TASK GOAL: Count the lines in the listing below that contain the string "resolution". Reply with the number alone.

EXCERPTED DATA:
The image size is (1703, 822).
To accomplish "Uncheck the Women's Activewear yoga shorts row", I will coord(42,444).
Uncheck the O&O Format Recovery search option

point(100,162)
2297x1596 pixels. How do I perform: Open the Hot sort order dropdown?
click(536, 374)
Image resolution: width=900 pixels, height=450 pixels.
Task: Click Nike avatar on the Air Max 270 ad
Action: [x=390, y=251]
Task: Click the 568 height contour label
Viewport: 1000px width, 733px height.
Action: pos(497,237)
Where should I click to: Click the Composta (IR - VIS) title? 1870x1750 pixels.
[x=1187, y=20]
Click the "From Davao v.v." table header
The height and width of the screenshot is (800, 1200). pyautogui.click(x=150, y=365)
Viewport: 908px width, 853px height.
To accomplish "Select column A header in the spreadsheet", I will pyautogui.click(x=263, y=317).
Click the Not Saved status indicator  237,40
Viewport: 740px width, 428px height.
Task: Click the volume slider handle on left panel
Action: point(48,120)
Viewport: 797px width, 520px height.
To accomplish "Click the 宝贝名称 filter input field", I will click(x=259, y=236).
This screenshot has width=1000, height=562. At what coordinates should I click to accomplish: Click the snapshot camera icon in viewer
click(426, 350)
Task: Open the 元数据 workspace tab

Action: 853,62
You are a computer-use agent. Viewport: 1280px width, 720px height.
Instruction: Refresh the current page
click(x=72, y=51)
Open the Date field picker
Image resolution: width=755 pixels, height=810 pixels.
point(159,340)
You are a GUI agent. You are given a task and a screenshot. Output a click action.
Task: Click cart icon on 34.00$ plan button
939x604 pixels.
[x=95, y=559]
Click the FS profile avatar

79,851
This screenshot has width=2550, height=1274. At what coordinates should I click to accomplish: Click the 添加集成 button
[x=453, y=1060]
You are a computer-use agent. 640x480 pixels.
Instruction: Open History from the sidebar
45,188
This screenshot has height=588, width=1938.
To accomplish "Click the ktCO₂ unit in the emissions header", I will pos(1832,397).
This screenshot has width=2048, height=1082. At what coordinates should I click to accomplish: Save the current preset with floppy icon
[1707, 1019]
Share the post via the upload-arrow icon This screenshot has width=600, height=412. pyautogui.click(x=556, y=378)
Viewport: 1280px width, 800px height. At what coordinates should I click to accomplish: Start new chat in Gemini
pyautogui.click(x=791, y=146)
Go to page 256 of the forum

THE ANSWER: 2